● **OBJECTIVE**: Copy the listing, beginning at the line that contains "This screenshot has width=352, height=264." and continuing through the end of the listing, and offset every answer coordinate by adding 150 to each number. Leave the pictures out of your copy.

--- INFORMATION GIVEN ---

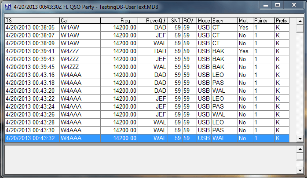
Task: Sort by the TS column header
Action: pyautogui.click(x=32, y=21)
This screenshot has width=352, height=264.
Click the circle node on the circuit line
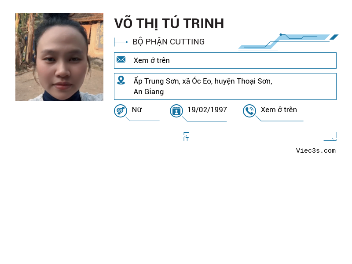(281, 34)
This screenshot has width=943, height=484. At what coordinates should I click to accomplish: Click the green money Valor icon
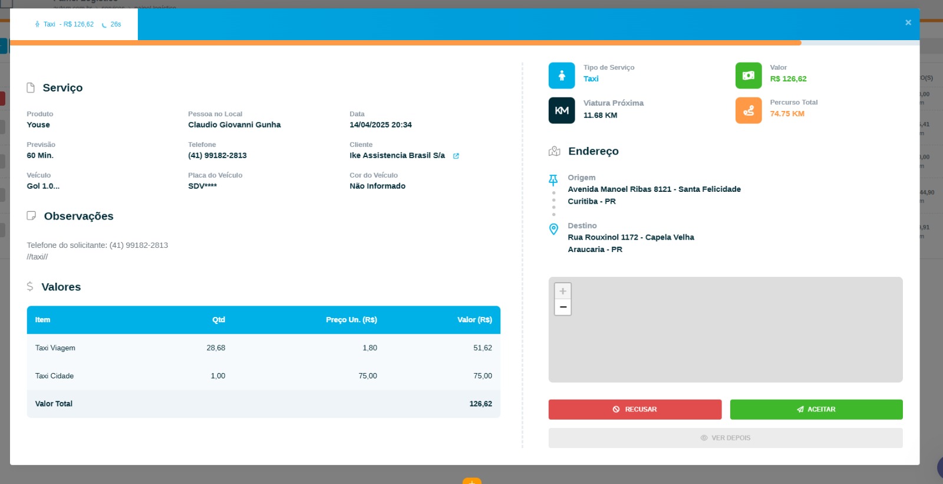748,76
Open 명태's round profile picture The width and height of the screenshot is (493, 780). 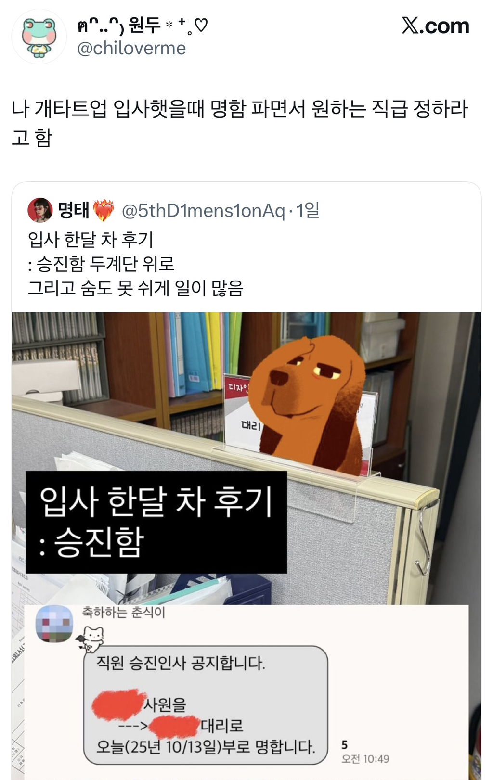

---

● **TASK OUTPUT**:
This screenshot has width=352, height=264.
Click the circle node on the circuit line
(431, 184)
This screenshot has width=943, height=484. At what coordinates should I click to accomplish: Click the green money Valor icon
898,226
Open 명태's round profile picture The width and height of the screenshot is (493, 780). 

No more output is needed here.